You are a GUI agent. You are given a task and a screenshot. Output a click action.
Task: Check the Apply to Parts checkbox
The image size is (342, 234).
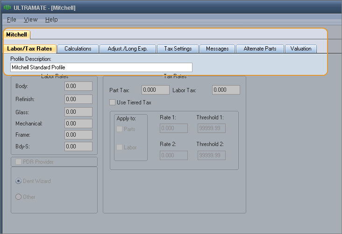pyautogui.click(x=120, y=129)
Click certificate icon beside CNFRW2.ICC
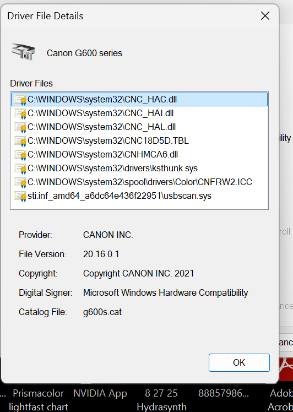 [20, 182]
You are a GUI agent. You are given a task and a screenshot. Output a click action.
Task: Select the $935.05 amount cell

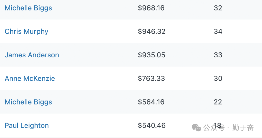152,55
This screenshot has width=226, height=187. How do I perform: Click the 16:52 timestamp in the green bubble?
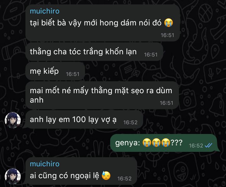(196, 146)
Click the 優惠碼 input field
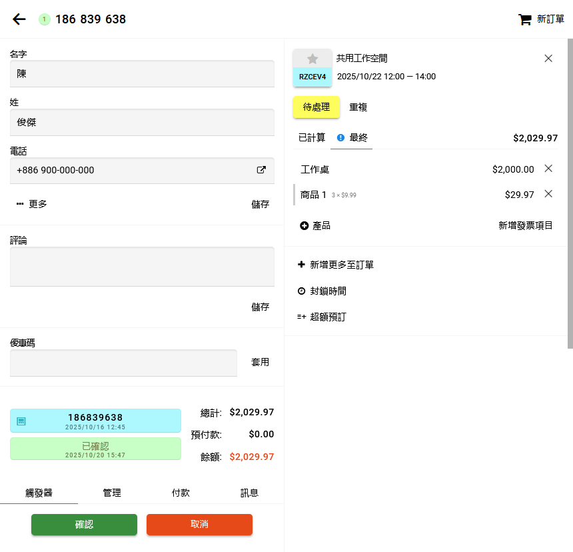This screenshot has width=573, height=552. [123, 363]
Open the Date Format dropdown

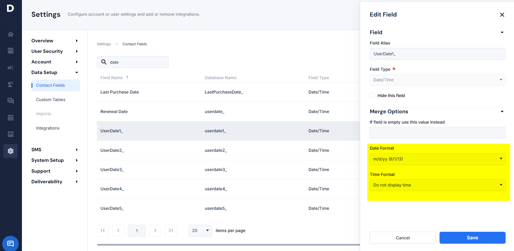pos(437,159)
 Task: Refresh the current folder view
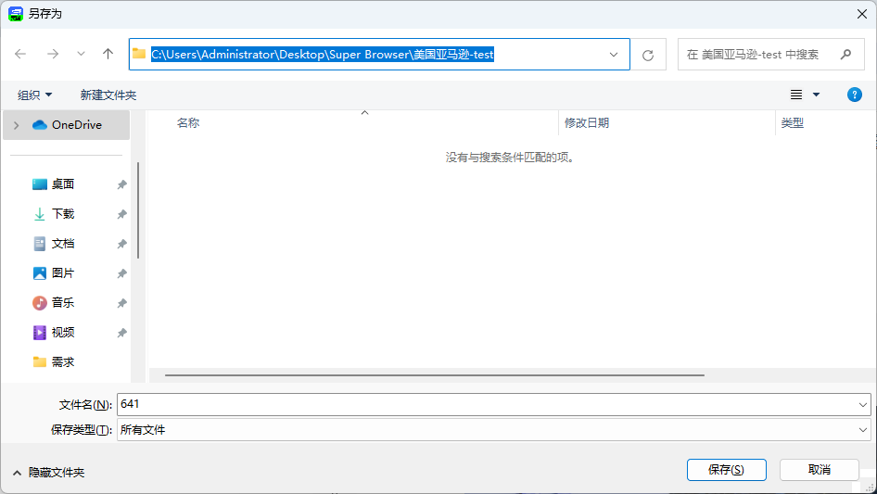pyautogui.click(x=648, y=55)
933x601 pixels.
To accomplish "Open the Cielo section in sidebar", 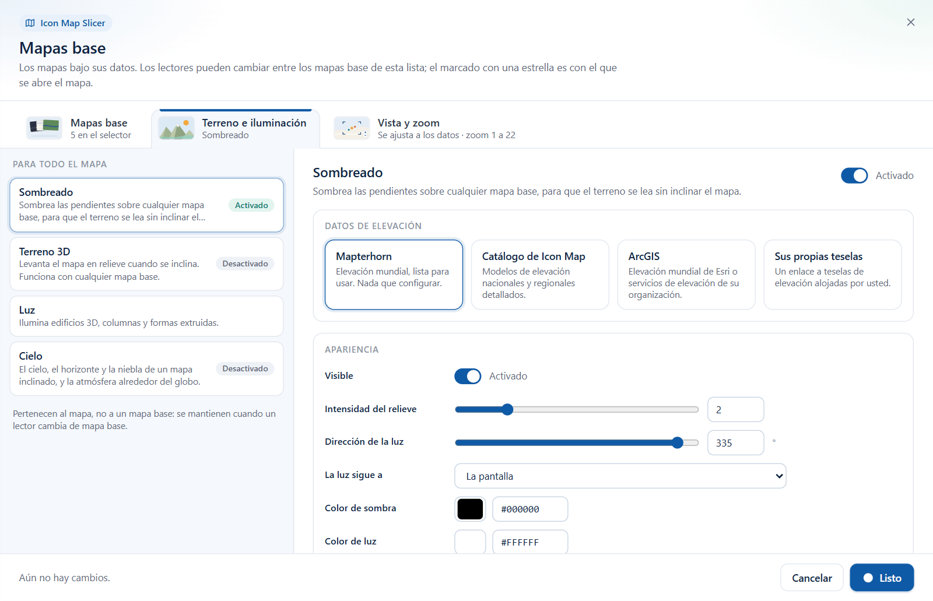I will 146,368.
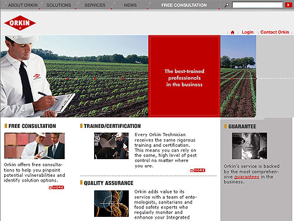
Task: Click the orange marker beside Guarantee heading
Action: (225, 126)
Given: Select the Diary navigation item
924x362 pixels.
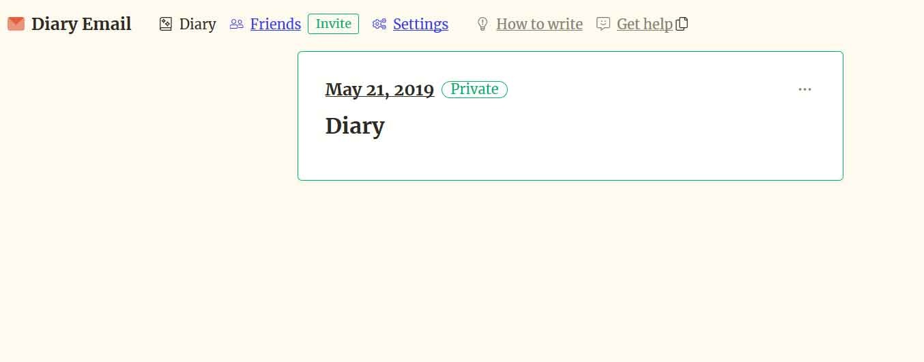Looking at the screenshot, I should click(x=197, y=24).
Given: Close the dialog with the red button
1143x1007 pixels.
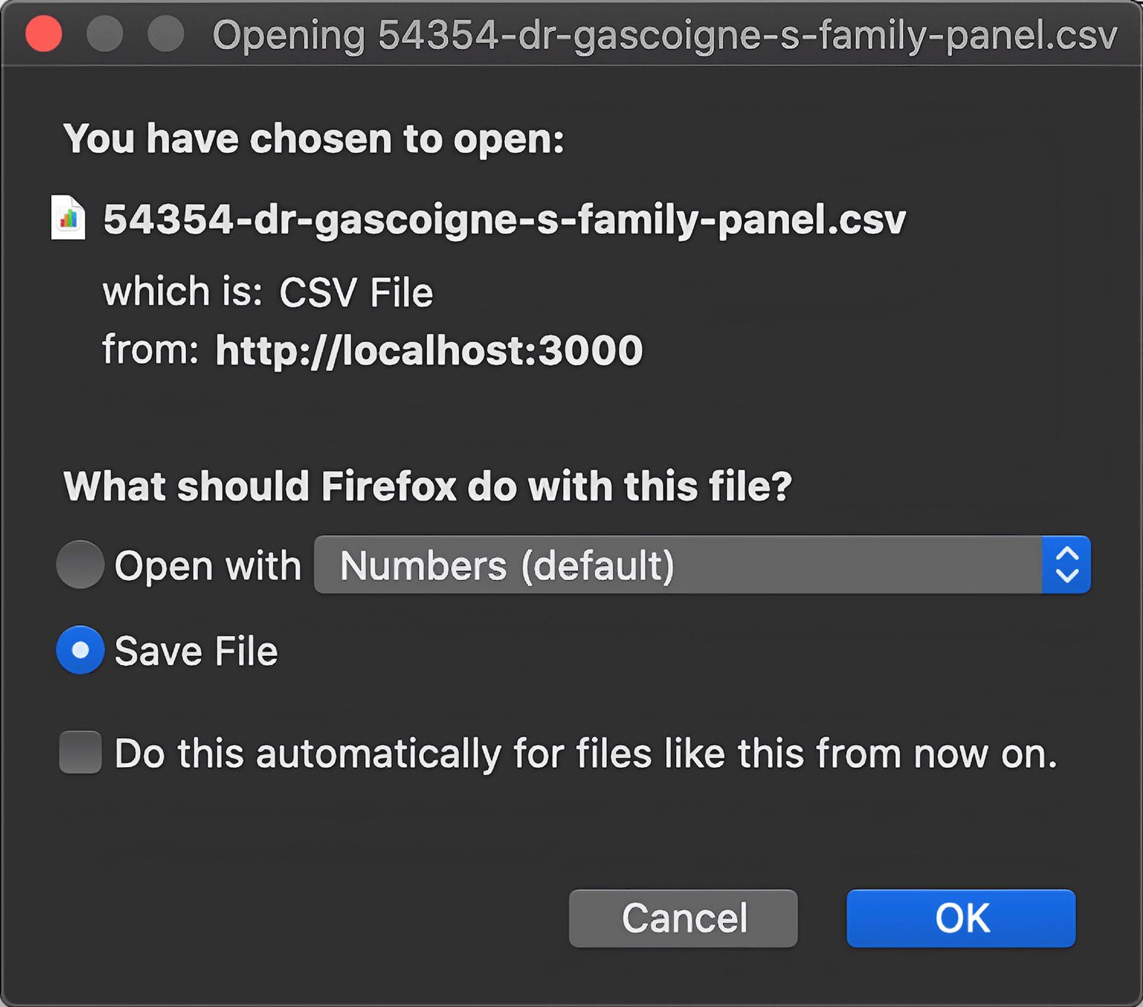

# # # # # # #

WHAT THE TASK ASKS |
Only the lines from the one containing "Given: Close the dialog with the red button" through the last line of the data belong in the copy, both included and reproduced exactly. Pictures do not.

RESPONSE AREA |
Given: Close the dialog with the red button
1143x1007 pixels.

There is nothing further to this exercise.